A similar deduction shall also be allowed in case of affordable rental housing, a scheme for which shall be notified by the Central Government.

ii) The provisions of the Income-tax Act and Rules shall be amended to enable the Infrastructure Debt Funds to issue zero coupon bonds.

iii) The Income-tax Act provides for tax exemption in respect of dividend, interest or long-term capital gains from investments made in India by Sovereign Wealth Funds (SWF) and Pension Funds (PF), subject to certain conditions. The provisions are now rationalized to remove difficulty in satisfying certain conditions which were prescribed with an objective to enhance foreign investments in India.
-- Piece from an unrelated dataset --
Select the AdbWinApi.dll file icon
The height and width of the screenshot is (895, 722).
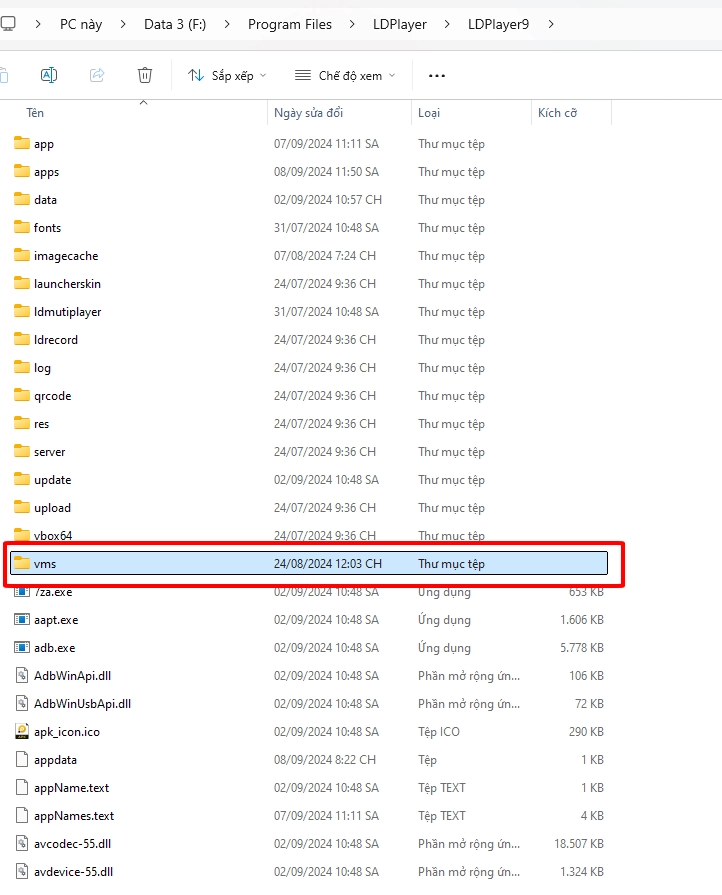point(22,676)
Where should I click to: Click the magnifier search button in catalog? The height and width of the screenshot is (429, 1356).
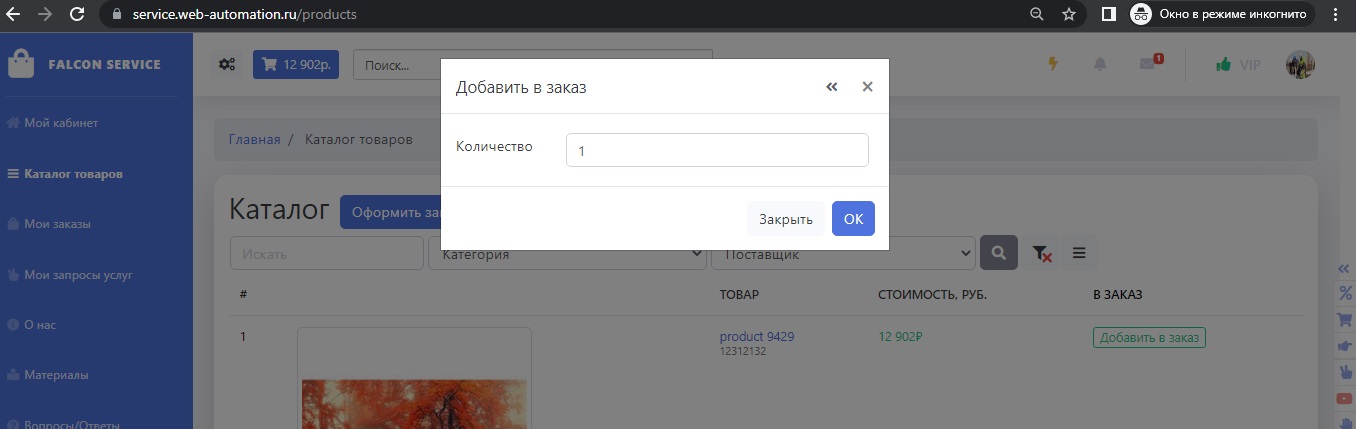(998, 254)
iv) With an intent to reduce litigation and provide a robust tax administration structure to taxpayers, the time limit for re-opening of assessment proceedings has been reduced to three years from the existing six years. The time limit of 10 years shall apply only to specific cases.

(v) A Dispute Resolution Committee shall be set up in order to reduce litigation for small taxpayers.

(vi) The dividend paid to REIT/InvIT shall now be exempt from TDS provisions. Also, advance tax liability on dividend income shall arise only after declaration of dividend.

Although the debate shall continue on whether the Government of India has done enough to provide necessary stimulus to the economy, the Union Budget 2021 seems to focus on the crucial aspects of economic growth which is essential as India pulls itself out of the COVID-19 crisis.